Interdisciplinary Model Ups Care of Hospitalized Elderly
Admission to MACE services linked to lower rates of adverse events, shorter length of stay
TUESDAY, April 23 (HealthDay News) -- For elderly patients, admission to the Mobile Acute Care of the Elderly (MACE) service, a novel model of care delivered by an interdisciplinary team, correlates with lower rates of adverse events and shorter hospital stays, compared with usual care, according to a study published online April 22 in JAMA Internal Medicine.

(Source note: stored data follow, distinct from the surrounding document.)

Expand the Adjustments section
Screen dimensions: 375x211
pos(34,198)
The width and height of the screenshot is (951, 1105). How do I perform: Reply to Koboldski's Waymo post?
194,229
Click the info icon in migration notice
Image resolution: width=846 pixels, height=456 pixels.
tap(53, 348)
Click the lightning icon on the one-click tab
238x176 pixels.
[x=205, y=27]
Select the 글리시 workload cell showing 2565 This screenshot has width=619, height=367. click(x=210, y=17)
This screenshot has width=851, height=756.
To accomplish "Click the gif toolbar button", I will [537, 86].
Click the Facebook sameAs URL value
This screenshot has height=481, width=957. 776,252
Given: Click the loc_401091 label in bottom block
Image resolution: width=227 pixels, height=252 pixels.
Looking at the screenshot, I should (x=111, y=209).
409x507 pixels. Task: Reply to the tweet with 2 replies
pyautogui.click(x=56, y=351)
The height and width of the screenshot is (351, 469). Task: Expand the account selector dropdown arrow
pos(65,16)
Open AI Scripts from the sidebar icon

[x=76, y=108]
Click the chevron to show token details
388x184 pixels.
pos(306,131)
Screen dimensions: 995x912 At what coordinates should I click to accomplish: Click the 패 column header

William W. Hung, M.D., M.P.H., from the Mount Sinai School of Medicine in New York City, and colleagues examined the impact of the MACE service compared with usual care for 173 matched pairs of patients (mean age, 85.2 and 84.7 years, respectively) admitted with an acute illness.
The researchers found that patients admitted to the MACE service were significantly less likely to experience adverse events (9.5 versus 17.0 percent; adjusted odds ratio, 0.11) and had significantly shorter hospital stays compared with patients receiving usual care, after adjustment for confounding variables. The odds of readmission within 30 days were not significantly different between the groups (odds ratio, 0.91; P = 0.83). There was no difference in functional status between the two groups. In the MACE group, Care Transition Measure scores were 7.4 points higher.
"In conclusion, the MACE service is a readily adaptable model of inpatient care that may be associated with better outcomes for hospitalized older adults," the authors write. "As hospital systems devise ways to improve the delivery and quality of care for older adults, the MACE service model should be considered."
One author disclosed financial ties to the medical device industry.